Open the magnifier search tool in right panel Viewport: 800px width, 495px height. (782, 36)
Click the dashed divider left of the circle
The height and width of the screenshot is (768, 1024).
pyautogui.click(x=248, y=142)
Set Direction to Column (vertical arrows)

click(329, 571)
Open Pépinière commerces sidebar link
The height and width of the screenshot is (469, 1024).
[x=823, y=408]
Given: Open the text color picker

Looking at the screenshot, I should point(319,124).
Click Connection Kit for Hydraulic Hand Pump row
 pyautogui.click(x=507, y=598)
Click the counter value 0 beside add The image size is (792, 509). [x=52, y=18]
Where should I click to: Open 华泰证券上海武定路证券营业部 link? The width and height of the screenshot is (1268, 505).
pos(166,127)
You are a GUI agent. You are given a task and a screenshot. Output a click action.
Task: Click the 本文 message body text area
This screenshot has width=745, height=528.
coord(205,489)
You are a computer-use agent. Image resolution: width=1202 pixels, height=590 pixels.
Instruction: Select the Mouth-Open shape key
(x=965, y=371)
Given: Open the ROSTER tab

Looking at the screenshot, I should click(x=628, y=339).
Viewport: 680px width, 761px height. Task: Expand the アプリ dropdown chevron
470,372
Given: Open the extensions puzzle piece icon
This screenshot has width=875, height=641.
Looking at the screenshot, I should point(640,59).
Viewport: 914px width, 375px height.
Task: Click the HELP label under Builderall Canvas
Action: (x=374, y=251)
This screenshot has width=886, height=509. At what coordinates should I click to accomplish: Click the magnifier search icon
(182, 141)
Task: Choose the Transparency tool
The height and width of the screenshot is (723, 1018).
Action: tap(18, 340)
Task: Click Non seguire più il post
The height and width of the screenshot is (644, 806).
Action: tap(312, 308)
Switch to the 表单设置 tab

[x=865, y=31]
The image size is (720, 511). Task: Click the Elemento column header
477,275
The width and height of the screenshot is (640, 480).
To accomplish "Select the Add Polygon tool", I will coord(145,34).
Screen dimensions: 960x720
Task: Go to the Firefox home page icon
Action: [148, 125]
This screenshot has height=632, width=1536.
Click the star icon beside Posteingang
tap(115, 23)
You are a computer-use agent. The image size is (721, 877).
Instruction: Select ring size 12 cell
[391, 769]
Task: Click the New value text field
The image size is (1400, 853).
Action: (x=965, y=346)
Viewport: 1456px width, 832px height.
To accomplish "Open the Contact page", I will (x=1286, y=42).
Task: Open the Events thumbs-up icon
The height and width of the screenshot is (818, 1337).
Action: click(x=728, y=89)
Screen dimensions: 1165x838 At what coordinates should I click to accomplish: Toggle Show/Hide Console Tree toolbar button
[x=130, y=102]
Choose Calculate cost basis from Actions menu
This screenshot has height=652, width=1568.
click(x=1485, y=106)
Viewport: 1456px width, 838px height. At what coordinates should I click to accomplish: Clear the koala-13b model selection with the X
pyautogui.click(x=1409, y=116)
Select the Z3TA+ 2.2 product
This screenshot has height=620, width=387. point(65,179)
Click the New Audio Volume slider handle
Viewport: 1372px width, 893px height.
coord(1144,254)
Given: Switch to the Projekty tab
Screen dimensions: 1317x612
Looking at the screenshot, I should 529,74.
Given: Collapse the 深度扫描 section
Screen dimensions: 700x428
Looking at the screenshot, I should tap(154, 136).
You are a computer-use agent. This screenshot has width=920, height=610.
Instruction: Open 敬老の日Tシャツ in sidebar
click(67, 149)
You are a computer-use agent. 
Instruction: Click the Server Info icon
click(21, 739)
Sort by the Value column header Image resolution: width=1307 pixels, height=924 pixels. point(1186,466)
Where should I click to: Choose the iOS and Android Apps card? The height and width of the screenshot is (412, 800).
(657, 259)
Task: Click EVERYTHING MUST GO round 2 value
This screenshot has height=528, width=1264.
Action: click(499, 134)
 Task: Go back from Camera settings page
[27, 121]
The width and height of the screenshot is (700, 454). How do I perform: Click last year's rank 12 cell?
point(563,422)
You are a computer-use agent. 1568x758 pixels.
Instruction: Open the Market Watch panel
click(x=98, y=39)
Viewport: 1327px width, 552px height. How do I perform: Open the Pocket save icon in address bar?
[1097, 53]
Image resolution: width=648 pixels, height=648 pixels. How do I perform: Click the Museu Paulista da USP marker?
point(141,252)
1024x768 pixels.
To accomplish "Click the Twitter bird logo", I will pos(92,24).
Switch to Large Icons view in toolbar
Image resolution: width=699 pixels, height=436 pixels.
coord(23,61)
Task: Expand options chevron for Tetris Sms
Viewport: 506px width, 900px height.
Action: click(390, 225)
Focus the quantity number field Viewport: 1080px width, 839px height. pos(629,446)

=== HOW TO COMPLETE THIS TASK ===
Restate the data above word for word, omitting nothing.

=== WRITTEN SOLUTION ===
Open the magnifier search tool in right panel Viewport: 800px width, 495px height. (782, 36)
Click the dashed divider left of the circle
The height and width of the screenshot is (768, 1024).
pyautogui.click(x=248, y=142)
Set Direction to Column (vertical arrows)

click(329, 571)
Open Pépinière commerces sidebar link
The height and width of the screenshot is (469, 1024).
[x=823, y=408]
Given: Open the text color picker

Looking at the screenshot, I should point(319,124).
Click Connection Kit for Hydraulic Hand Pump row
 pyautogui.click(x=507, y=598)
Click the counter value 0 beside add The image size is (792, 509). [x=52, y=18]
Where should I click to: Open 华泰证券上海武定路证券营业部 link? The width and height of the screenshot is (1268, 505).
pos(166,127)
You are a GUI agent. You are given a task and a screenshot. Output a click action.
Task: Click the 本文 message body text area
This screenshot has width=745, height=528.
coord(205,489)
You are a computer-use agent. Image resolution: width=1202 pixels, height=590 pixels.
Instruction: Select the Mouth-Open shape key
(x=965, y=371)
Given: Open the ROSTER tab

Looking at the screenshot, I should click(x=628, y=339).
Viewport: 680px width, 761px height. Task: Expand the アプリ dropdown chevron
470,372
Given: Open the extensions puzzle piece icon
This screenshot has width=875, height=641.
Looking at the screenshot, I should point(640,59).
Viewport: 914px width, 375px height.
Task: Click the HELP label under Builderall Canvas
Action: (x=374, y=251)
This screenshot has width=886, height=509. At what coordinates should I click to accomplish: Click the magnifier search icon
(182, 141)
Task: Choose the Transparency tool
The height and width of the screenshot is (723, 1018).
Action: tap(18, 340)
Task: Click Non seguire più il post
The height and width of the screenshot is (644, 806).
Action: tap(312, 308)
Switch to the 表单设置 tab

[x=865, y=31]
The image size is (720, 511). Task: Click the Elemento column header
477,275
The width and height of the screenshot is (640, 480).
To accomplish "Select the Add Polygon tool", I will coord(145,34).
Screen dimensions: 960x720
Task: Go to the Firefox home page icon
Action: [148, 125]
This screenshot has height=632, width=1536.
Click the star icon beside Posteingang
tap(115, 23)
You are a computer-use agent. The image size is (721, 877).
Instruction: Select ring size 12 cell
[391, 769]
Task: Click the New value text field
The image size is (1400, 853).
Action: (x=965, y=346)
Viewport: 1456px width, 832px height.
To accomplish "Open the Contact page", I will (x=1286, y=42).
Task: Open the Events thumbs-up icon
The height and width of the screenshot is (818, 1337).
Action: click(x=728, y=89)
Screen dimensions: 1165x838 At what coordinates should I click to accomplish: Toggle Show/Hide Console Tree toolbar button
[x=130, y=102]
Choose Calculate cost basis from Actions menu
This screenshot has height=652, width=1568.
click(x=1485, y=106)
Viewport: 1456px width, 838px height. At what coordinates should I click to accomplish: Clear the koala-13b model selection with the X
pyautogui.click(x=1409, y=116)
Select the Z3TA+ 2.2 product
This screenshot has height=620, width=387. point(65,179)
Click the New Audio Volume slider handle
Viewport: 1372px width, 893px height.
coord(1144,254)
Given: Switch to the Projekty tab
Screen dimensions: 1317x612
Looking at the screenshot, I should 529,74.
Given: Collapse the 深度扫描 section
Screen dimensions: 700x428
Looking at the screenshot, I should tap(154, 136).
You are a computer-use agent. This screenshot has width=920, height=610.
Instruction: Open 敬老の日Tシャツ in sidebar
click(67, 149)
You are a computer-use agent. 
Instruction: Click the Server Info icon
click(21, 739)
Sort by the Value column header Image resolution: width=1307 pixels, height=924 pixels. point(1186,466)
Where should I click to: Choose the iOS and Android Apps card? The height and width of the screenshot is (412, 800).
(657, 259)
Task: Click EVERYTHING MUST GO round 2 value
This screenshot has height=528, width=1264.
Action: click(499, 134)
 Task: Go back from Camera settings page
[27, 121]
The width and height of the screenshot is (700, 454). How do I perform: Click last year's rank 12 cell?
point(563,422)
You are a computer-use agent. 1568x758 pixels.
Instruction: Open the Market Watch panel
click(x=98, y=39)
Viewport: 1327px width, 552px height. How do I perform: Open the Pocket save icon in address bar?
[1097, 53]
Image resolution: width=648 pixels, height=648 pixels. How do I perform: Click the Museu Paulista da USP marker?
point(141,252)
1024x768 pixels.
To accomplish "Click the Twitter bird logo", I will pos(92,24).
Switch to Large Icons view in toolbar
Image resolution: width=699 pixels, height=436 pixels.
coord(23,61)
Task: Expand options chevron for Tetris Sms
Viewport: 506px width, 900px height.
Action: click(390, 225)
Focus the quantity number field Viewport: 1080px width, 839px height. pos(629,446)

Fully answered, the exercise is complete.